§ **Exercise**
Retype the entries below word for word, leaving none out.
*** Opening of Input ***
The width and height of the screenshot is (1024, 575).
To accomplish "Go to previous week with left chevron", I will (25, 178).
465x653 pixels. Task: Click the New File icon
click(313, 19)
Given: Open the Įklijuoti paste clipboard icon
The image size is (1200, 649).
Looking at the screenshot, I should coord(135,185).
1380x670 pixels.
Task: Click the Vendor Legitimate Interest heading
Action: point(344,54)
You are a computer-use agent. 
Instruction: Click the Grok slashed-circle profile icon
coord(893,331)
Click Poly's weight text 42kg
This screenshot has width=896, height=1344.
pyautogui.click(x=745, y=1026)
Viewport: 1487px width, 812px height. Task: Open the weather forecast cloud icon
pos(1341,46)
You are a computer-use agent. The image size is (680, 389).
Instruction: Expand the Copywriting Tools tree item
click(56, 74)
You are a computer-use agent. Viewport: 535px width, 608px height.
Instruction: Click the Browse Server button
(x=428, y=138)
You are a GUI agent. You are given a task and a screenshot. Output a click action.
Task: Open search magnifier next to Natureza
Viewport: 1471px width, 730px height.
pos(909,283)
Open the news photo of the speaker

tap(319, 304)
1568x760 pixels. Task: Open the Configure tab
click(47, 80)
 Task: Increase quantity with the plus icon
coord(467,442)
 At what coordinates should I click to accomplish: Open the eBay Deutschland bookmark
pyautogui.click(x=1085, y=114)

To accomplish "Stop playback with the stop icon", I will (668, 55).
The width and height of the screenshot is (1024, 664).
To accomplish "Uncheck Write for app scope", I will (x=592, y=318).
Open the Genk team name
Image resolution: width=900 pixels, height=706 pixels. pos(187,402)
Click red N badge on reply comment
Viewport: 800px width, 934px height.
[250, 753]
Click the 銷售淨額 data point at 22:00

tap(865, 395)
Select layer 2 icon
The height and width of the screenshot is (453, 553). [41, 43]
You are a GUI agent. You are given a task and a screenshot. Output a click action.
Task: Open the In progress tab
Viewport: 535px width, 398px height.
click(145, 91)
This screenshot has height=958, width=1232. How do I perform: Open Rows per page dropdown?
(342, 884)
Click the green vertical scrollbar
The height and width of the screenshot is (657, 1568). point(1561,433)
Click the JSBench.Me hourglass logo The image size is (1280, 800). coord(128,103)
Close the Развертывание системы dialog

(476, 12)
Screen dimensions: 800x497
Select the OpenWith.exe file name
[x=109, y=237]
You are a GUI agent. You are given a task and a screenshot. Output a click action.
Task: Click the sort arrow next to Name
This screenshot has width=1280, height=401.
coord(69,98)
*** Close of Input ***
§ **Response**
The width and height of the screenshot is (1024, 575).
To accomplish "Go to previous week with left chevron", I will (25, 178).
465x653 pixels. Task: Click the New File icon
click(313, 19)
Given: Open the Įklijuoti paste clipboard icon
The image size is (1200, 649).
Looking at the screenshot, I should coord(135,185).
1380x670 pixels.
Task: Click the Vendor Legitimate Interest heading
Action: point(344,54)
You are a computer-use agent. 
Instruction: Click the Grok slashed-circle profile icon
coord(893,331)
Click Poly's weight text 42kg
This screenshot has width=896, height=1344.
pyautogui.click(x=745, y=1026)
Viewport: 1487px width, 812px height. Task: Open the weather forecast cloud icon
pos(1341,46)
You are a computer-use agent. The image size is (680, 389).
Instruction: Expand the Copywriting Tools tree item
click(56, 74)
You are a computer-use agent. Viewport: 535px width, 608px height.
Instruction: Click the Browse Server button
(x=428, y=138)
You are a GUI agent. You are given a task and a screenshot. Output a click action.
Task: Open search magnifier next to Natureza
Viewport: 1471px width, 730px height.
pos(909,283)
Open the news photo of the speaker

tap(319, 304)
1568x760 pixels. Task: Open the Configure tab
click(47, 80)
 Task: Increase quantity with the plus icon
coord(467,442)
 At what coordinates should I click to accomplish: Open the eBay Deutschland bookmark
pyautogui.click(x=1085, y=114)

To accomplish "Stop playback with the stop icon", I will (668, 55).
The width and height of the screenshot is (1024, 664).
To accomplish "Uncheck Write for app scope", I will (x=592, y=318).
Open the Genk team name
Image resolution: width=900 pixels, height=706 pixels. pos(187,402)
Click red N badge on reply comment
Viewport: 800px width, 934px height.
[250, 753]
Click the 銷售淨額 data point at 22:00

tap(865, 395)
Select layer 2 icon
The height and width of the screenshot is (453, 553). [41, 43]
You are a GUI agent. You are given a task and a screenshot. Output a click action.
Task: Open the In progress tab
Viewport: 535px width, 398px height.
click(145, 91)
This screenshot has height=958, width=1232. How do I perform: Open Rows per page dropdown?
(342, 884)
Click the green vertical scrollbar
The height and width of the screenshot is (657, 1568). point(1561,433)
Click the JSBench.Me hourglass logo The image size is (1280, 800). coord(128,103)
Close the Развертывание системы dialog

(476, 12)
Screen dimensions: 800x497
Select the OpenWith.exe file name
[x=109, y=237]
You are a GUI agent. You are given a task and a screenshot. Output a click action.
Task: Click the sort arrow next to Name
This screenshot has width=1280, height=401.
coord(69,98)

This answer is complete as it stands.